Your instructions. Below are some records. Write out the line that contains "You are a computer-use agent." and all lines after it, exactly, but not the pictures.

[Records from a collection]
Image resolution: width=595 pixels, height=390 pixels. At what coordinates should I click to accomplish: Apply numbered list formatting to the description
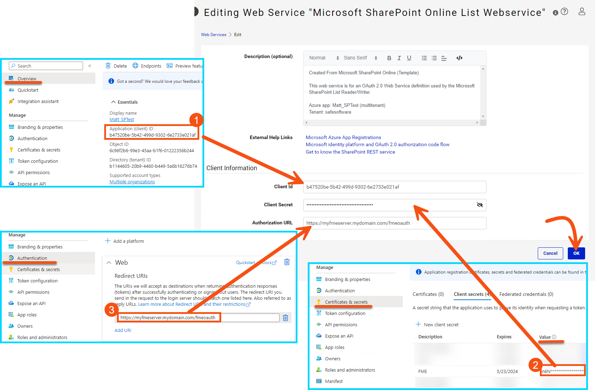click(424, 58)
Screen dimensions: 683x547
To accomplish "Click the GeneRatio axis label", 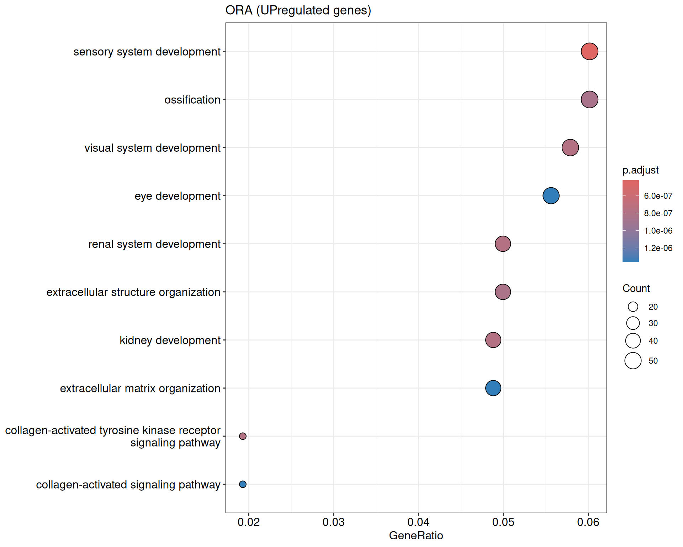I will click(x=416, y=535).
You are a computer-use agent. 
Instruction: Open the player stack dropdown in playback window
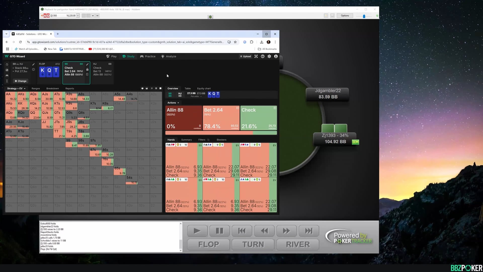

Answer section.
You are a computer-use agent. 
Instruction: Open the player stack dropdown in playback window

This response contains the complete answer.